# Port wine and cigars



## rover3013 (Nov 17, 2010)

OK, im a newbie, so i get to ask all kinds of silly questions, i see a lot of guys drink port with their smokes. So not being a drinker, whats the best tasting Port to go with a good smoke? What brands of Port do you recommend? :faint:


----------



## CaptainBlenderman (Sep 3, 2010)

Most of the references I've seen are for tawny port. I've had both tawny and ruby ports with a cigar and both are good. Ruby would pair better with a mild, sweet cigar while tawny would pair well with something in the medium category (I personally have not had a full-bodied cigar with port to be able to comment).

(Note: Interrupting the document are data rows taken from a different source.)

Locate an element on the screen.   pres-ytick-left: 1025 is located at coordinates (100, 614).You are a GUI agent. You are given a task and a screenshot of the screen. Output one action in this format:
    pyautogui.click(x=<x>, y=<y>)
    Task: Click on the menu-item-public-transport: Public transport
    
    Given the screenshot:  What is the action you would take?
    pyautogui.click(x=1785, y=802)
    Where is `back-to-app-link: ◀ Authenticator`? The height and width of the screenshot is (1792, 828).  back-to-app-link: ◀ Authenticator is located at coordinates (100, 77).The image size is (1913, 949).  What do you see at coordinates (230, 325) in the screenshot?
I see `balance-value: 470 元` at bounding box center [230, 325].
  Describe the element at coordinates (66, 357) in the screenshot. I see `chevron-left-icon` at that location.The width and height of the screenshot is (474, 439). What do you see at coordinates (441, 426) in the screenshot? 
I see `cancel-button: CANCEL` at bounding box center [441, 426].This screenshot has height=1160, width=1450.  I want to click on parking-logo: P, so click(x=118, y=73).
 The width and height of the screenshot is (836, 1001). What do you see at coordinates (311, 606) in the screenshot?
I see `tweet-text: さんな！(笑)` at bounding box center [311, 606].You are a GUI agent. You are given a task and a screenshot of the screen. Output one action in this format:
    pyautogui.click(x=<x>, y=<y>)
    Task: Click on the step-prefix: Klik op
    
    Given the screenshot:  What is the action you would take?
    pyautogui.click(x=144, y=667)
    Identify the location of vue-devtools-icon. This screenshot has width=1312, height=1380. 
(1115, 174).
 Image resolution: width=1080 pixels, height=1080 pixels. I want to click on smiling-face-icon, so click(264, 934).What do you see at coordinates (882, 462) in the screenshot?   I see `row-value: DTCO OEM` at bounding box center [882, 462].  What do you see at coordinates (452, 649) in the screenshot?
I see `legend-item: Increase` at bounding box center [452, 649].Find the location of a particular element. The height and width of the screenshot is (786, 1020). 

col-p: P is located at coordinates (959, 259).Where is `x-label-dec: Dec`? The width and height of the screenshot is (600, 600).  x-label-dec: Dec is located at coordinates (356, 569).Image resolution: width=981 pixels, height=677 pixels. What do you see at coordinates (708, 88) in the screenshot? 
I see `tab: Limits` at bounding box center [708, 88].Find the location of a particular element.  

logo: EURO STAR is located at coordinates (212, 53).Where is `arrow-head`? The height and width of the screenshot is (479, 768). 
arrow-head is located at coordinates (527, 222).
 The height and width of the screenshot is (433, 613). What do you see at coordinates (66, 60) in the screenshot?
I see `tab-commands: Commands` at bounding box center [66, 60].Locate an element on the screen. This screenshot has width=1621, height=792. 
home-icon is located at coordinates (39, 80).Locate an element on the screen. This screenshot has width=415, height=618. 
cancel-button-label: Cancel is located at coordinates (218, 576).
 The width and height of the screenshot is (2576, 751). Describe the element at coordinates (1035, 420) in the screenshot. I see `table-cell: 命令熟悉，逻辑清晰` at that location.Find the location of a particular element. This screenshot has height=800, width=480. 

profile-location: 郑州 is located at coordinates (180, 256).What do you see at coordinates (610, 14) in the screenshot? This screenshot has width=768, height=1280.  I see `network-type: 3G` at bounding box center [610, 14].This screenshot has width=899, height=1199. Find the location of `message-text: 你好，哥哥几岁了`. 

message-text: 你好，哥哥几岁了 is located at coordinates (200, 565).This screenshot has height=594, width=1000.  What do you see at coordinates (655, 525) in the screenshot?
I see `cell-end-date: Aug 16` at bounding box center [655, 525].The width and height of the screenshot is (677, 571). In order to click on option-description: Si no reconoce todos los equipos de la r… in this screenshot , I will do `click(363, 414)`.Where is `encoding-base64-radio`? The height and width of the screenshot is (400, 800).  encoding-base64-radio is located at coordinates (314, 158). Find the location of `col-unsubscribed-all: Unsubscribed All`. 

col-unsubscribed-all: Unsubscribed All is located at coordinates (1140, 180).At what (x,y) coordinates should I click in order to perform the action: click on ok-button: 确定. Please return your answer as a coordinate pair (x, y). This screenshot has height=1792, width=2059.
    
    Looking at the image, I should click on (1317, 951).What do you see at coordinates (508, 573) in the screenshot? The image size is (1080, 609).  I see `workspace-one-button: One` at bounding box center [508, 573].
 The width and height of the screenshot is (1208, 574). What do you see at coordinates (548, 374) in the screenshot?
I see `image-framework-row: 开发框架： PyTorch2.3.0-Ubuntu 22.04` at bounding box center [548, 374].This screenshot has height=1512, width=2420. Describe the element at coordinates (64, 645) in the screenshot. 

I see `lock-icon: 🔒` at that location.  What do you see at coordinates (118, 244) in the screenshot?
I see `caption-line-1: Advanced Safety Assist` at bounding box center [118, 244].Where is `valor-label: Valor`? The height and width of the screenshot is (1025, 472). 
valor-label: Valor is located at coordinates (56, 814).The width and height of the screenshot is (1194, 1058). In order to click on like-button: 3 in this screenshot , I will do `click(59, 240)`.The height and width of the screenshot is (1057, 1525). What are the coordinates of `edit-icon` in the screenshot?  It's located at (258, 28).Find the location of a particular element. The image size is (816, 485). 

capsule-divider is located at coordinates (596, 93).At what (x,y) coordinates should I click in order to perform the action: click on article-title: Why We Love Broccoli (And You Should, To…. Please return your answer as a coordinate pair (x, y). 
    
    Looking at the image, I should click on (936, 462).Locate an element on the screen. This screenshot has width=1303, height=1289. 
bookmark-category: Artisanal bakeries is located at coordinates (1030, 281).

A cheap port will work okay since likely the cigar will make it taste better! Personally, I prefer the real deal and usually opt for a porto (the original "port" from Portugal). Dow's, Warre's, and Sandeman are particularly good. But I've only had their entry-level offerings (with the exception of Warre's...their Warre's Warrior Special Reserve is wonderful). Portos with an age delineated on the bottle are supposed to be even better but I've never sprung for one.


----------



## cheese (Dec 26, 2009)

This may be of some help:

http://www.cigarforums.net/forums/vb/food-wine-drink-forum/278976-some-good-ports.html


----------



## rover3013 (Nov 17, 2010)

i tried a Penfolds Tawny, and it was really great with my stogies, thx for the advice:hat:


----------



## Cigar Man Andy (Aug 13, 2008)

The Los Blancos Sumatra was specifically blended to go with Port or coffee. Try one.


----------